In the records below, find the lines that include the string "with" and report how many there are, nothing else.

[[ Record excerpts open ]]

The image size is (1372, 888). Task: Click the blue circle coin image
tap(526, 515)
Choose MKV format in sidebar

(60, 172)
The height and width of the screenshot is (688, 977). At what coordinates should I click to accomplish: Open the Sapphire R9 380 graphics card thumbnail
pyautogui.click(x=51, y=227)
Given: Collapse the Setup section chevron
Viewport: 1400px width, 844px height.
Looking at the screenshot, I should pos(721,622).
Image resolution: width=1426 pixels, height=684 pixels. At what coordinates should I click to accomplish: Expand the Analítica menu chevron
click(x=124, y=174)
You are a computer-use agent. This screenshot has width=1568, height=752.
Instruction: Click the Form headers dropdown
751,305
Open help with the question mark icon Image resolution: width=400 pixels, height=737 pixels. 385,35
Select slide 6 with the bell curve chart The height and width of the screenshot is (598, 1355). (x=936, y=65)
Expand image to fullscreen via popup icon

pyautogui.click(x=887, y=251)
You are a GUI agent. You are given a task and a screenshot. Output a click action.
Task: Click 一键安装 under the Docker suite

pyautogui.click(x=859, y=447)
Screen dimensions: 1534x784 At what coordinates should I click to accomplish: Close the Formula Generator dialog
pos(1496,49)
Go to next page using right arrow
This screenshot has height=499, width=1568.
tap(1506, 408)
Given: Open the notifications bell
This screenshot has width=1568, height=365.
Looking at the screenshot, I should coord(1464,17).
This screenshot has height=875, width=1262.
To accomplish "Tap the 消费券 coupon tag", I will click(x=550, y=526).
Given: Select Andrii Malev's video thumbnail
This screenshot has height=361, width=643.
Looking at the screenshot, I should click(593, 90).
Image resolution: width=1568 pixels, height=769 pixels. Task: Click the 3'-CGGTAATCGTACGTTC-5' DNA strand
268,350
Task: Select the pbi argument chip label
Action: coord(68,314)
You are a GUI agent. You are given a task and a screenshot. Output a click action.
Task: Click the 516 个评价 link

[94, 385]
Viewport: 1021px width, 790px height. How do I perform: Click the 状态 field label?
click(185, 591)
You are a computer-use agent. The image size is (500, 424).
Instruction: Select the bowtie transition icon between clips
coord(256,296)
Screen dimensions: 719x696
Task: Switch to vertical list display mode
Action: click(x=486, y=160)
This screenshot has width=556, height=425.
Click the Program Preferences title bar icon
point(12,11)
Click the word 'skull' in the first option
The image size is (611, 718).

[[ Record excerpts closed ]]

■ Finished exercise ■
2